Namun, ia mengakui bahwa penggunaan dana hibah pun bukan solusi jangka panjang, mengingat sifatnya yang hanya bersifat tentatif dan terbatas secara hukum. Skema ini tidak dapat digunakan secara berulang dalam jangka panjang tanpa dasar hukum yang kuat.
“Kalau program ini ingin berkelanjutan, tidak cukup dengan skema hibah. Harus diperkuat melalui Peraturan Daerah (Perda), agar ada kepastian hukum,” tegasnya.
Saat ini, Pemprov Kaltim tetap melanjutkan implementasi awal program kuliah gratis tersebut dengan menggandeng 51 perguruan tinggi melalui koordinasi teknis dengan Biro Kesejahteraan Rakyat (Birokesra). Namun, pemerintah juga tengah menyusun regulasi dan skema pencairan agar dana hibah bisa mulai disalurkan pada Agustus 2025.

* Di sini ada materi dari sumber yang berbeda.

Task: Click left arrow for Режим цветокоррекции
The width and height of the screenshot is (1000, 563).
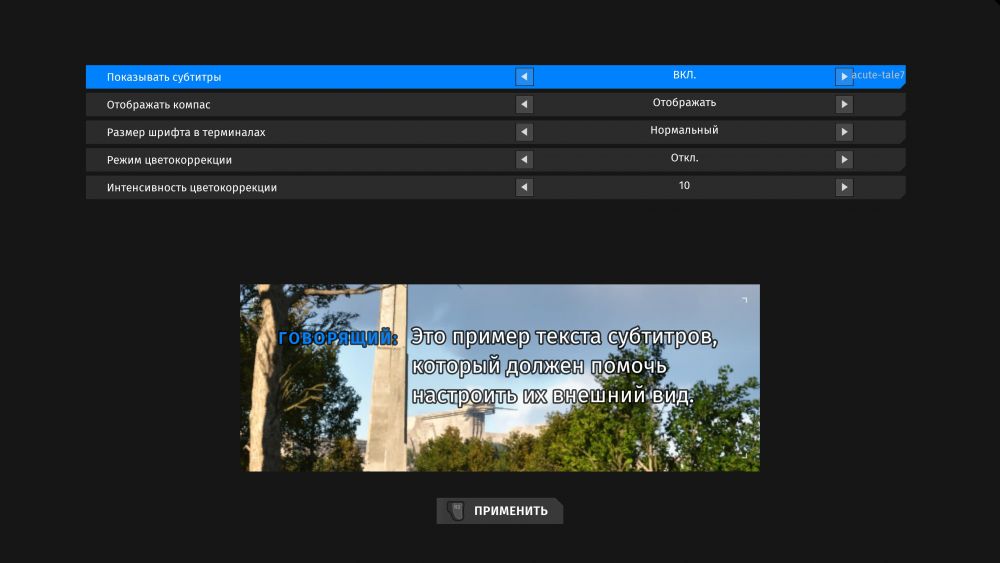Action: click(x=524, y=159)
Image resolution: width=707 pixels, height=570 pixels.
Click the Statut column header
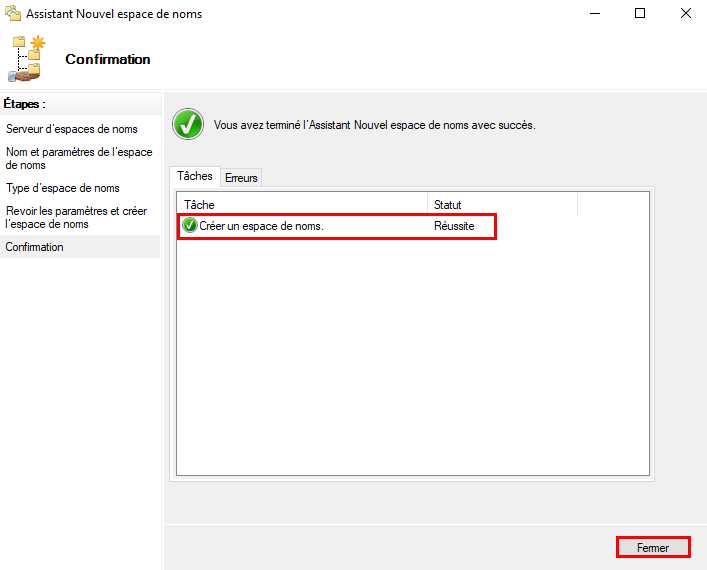[x=500, y=205]
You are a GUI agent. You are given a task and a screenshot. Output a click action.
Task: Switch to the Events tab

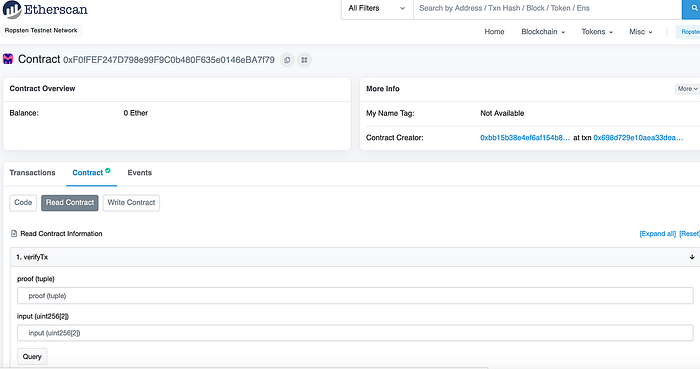[140, 173]
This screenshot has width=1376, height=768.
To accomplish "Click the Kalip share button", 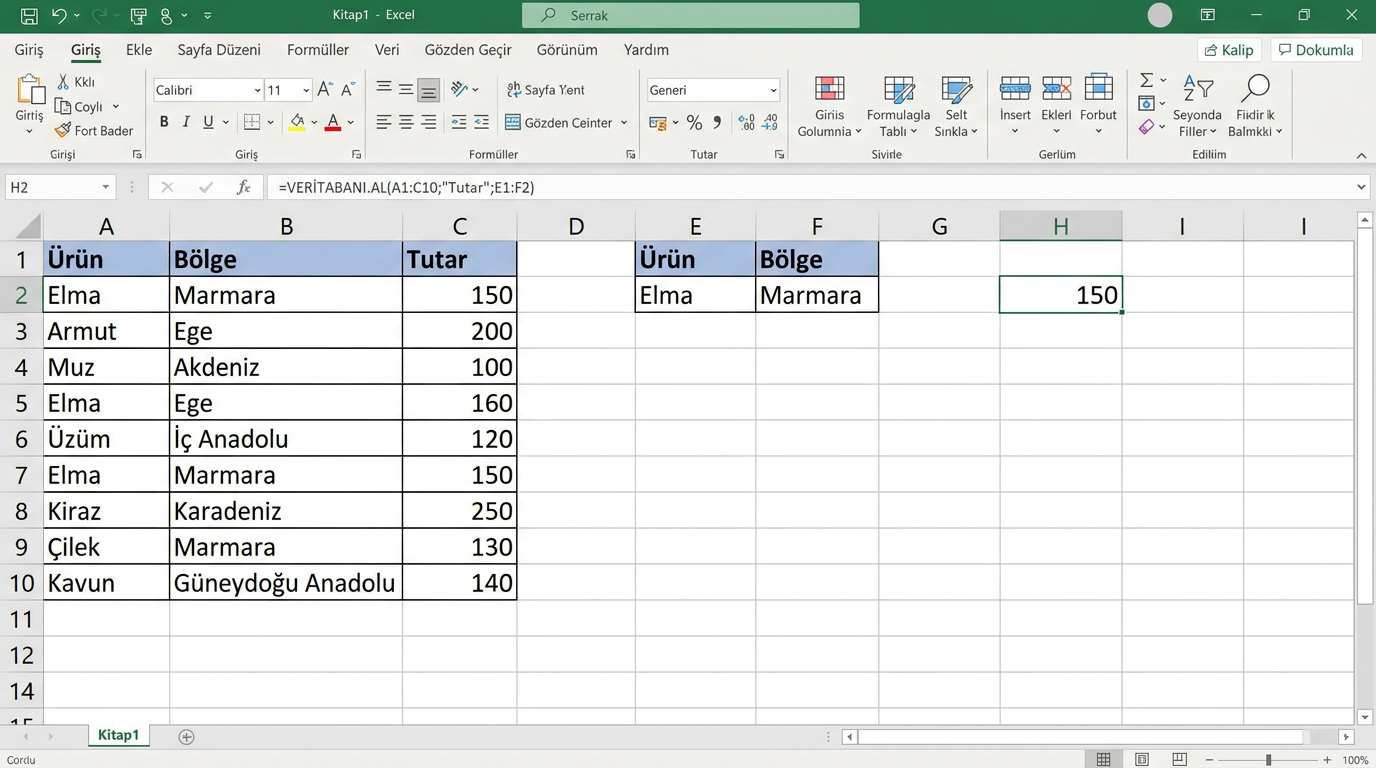I will pyautogui.click(x=1229, y=50).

“Target kami Agustus dana hibah sudah mulai cair, tapi masing-masing kampus punya mekanisme berbeda. Di Unmul, misalnya, mahasiswa baru tetap harus membayar dulu untuk mendapatkan NIM,” jelas Sarkowi.
Dari sisi kualitas pendidikan, pemerintah juga merancang kebijakan pendukung. Salah satunya dengan menaikkan batas usia maksimal dosen untuk melanjutkan studi S3 dari 40 menjadi 45 tahun, guna memperkuat sumber daya manusia di sektor perguruan tinggi.
Sarkowi menyebut, langkah ini diambil sebagai bagian dari upaya menyeluruh untuk meningkatkan kualitas pendidikan tinggi sekaligus memastikan program Gratispol tidak hanya kuantitatif, tetapi juga berdampak terhadap mutu lulusan.
“Program ini bagus, tapi harus punya pondasi hukum dan tata kelola yang kuat. Tidak bisa hanya karena janji kampanye lalu dijalankan tanpa regulasi. Nanti bisa berhenti di tengah jalan,” ujarnya.
Ia berharap, sembari program berjalan, Pemprov Kaltim segera menyusun Perda sebagai kerangka permanen agar program kuliah gratis dapat dijalankan secara konsisten, akuntabel, dan berkelanjutan.